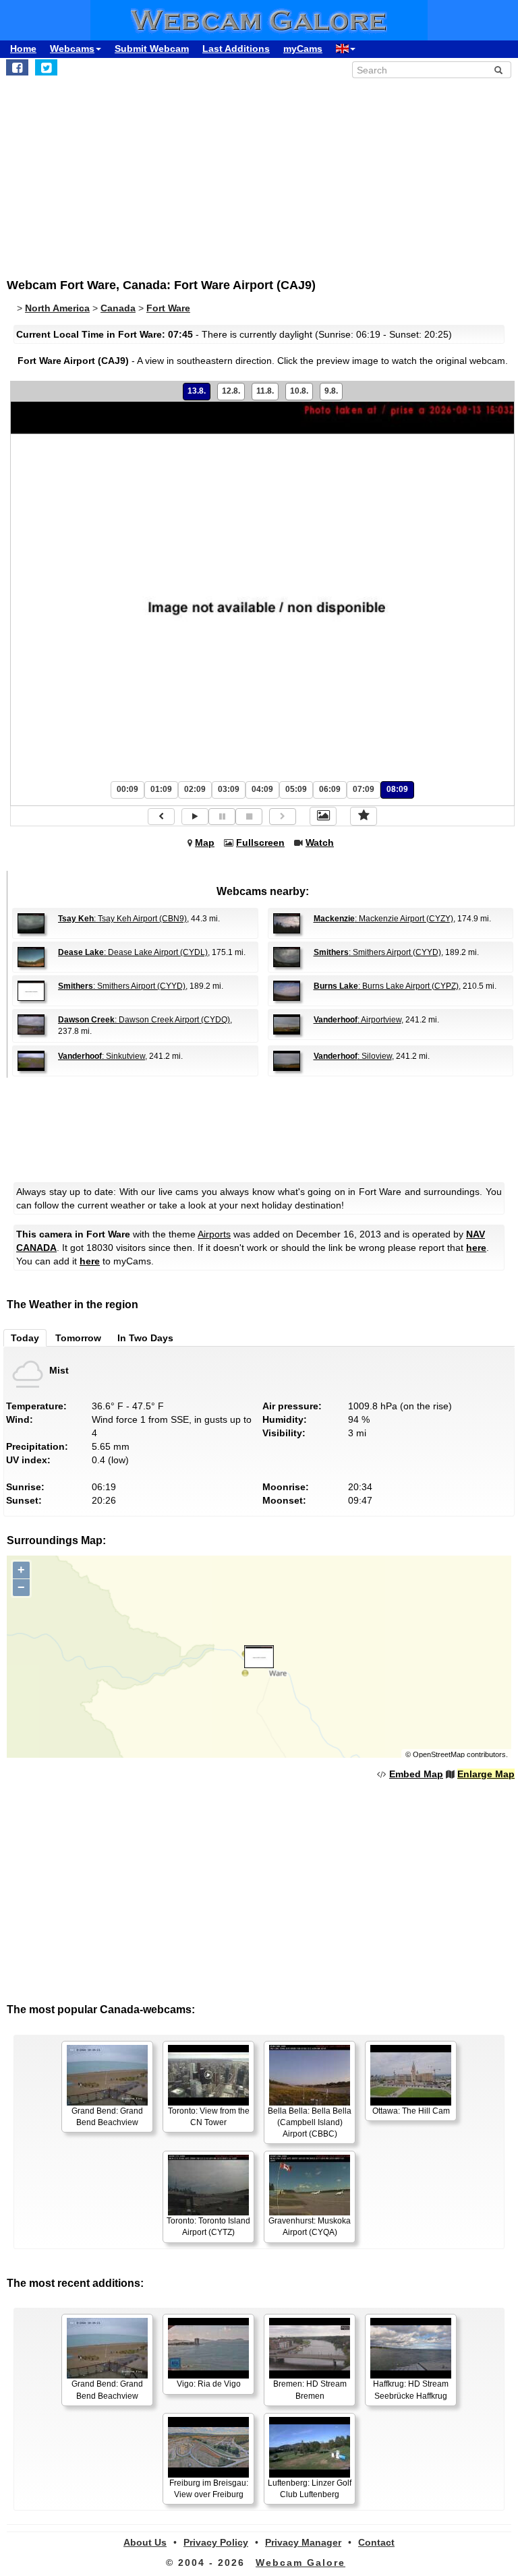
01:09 (161, 789)
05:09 (296, 789)
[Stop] (248, 816)
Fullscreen (260, 842)
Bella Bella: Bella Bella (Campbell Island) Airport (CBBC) (309, 2122)
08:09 (397, 789)
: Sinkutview (101, 1056)
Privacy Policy (215, 2542)
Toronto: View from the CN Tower (209, 2116)
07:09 (363, 789)
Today (25, 1337)
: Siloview (353, 1056)
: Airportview (357, 1019)
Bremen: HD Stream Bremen (310, 2389)
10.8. (299, 391)
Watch (320, 842)
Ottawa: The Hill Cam (411, 2111)
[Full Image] (323, 816)
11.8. (265, 391)
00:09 (127, 789)
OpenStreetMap (439, 1754)
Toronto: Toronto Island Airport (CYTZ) (208, 2226)
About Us (145, 2542)
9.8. (331, 391)
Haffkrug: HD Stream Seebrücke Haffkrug (411, 2389)
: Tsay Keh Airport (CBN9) (122, 918)
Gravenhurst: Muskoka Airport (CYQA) (309, 2226)
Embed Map (416, 1774)
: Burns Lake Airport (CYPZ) (386, 986)
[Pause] (221, 816)
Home (23, 48)
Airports (214, 1234)
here (476, 1247)
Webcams (72, 48)
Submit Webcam (152, 48)
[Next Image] (282, 816)
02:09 (195, 789)
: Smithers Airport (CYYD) (377, 952)
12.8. (231, 391)
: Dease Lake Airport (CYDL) (133, 952)
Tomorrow (78, 1337)
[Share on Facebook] (17, 67)
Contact (376, 2542)
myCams (302, 48)
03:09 (228, 789)
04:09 (262, 789)
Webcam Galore (300, 2562)
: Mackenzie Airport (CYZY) (383, 918)
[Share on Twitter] (46, 67)
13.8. (197, 391)
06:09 (330, 789)
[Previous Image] (161, 816)
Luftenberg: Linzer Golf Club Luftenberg (309, 2488)
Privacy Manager (303, 2542)
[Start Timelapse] (194, 816)
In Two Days (145, 1337)
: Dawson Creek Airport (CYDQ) (144, 1019)
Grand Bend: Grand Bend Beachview (107, 2116)
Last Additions (236, 48)
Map (204, 842)
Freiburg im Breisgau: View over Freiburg (208, 2488)
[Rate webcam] (363, 816)
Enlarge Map (486, 1774)
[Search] (498, 70)
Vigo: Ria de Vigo (209, 2384)
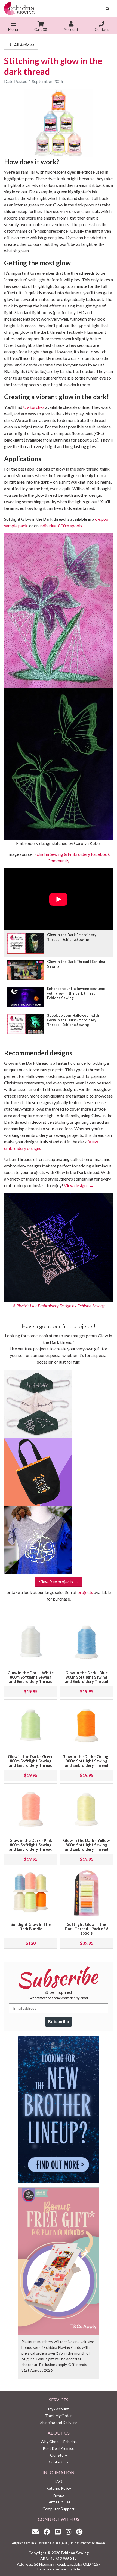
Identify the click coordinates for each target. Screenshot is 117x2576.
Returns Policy (58, 2488)
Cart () (40, 29)
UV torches (33, 407)
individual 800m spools (60, 525)
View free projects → (58, 1581)
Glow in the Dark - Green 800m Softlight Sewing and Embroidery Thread (31, 1761)
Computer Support (58, 2508)
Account (71, 29)
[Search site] (107, 8)
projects (85, 1592)
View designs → (79, 1185)
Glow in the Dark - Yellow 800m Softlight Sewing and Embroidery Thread (86, 1845)
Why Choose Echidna (59, 2441)
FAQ (58, 2481)
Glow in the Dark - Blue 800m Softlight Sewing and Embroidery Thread (86, 1677)
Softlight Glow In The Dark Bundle (31, 1926)
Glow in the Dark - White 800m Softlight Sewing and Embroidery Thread (31, 1677)
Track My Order (58, 2415)
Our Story (58, 2455)
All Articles (24, 44)
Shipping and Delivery (58, 2422)
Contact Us (58, 2462)
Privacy (59, 2495)
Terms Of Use (58, 2502)
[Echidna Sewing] (19, 8)
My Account (58, 2408)
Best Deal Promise (58, 2448)
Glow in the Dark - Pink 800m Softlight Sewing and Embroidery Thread (31, 1845)
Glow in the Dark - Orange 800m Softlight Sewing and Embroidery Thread (86, 1761)
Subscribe (58, 2021)
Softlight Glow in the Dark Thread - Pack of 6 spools (86, 1928)
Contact (102, 29)
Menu (13, 29)
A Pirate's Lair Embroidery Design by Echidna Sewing (58, 1305)
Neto (76, 2569)
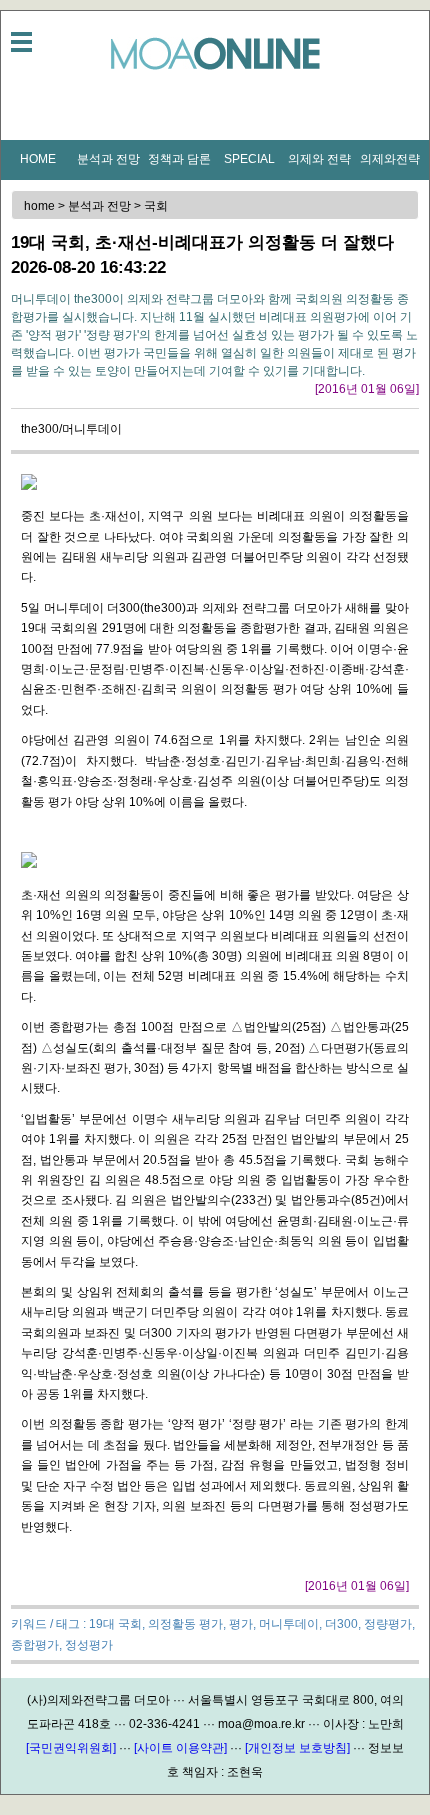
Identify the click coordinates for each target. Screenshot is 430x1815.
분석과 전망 (108, 159)
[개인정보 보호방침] (297, 1748)
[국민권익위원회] (71, 1748)
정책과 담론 (179, 159)
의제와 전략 (319, 159)
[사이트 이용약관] (180, 1748)
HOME (38, 159)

━━━━━━━━━━

Out of the records above, pull the lines that include the word "Stream".

§ Your solution:
Bremen: HD Stream Bremen (310, 2389)
Haffkrug: HD Stream Seebrücke Haffkrug (411, 2389)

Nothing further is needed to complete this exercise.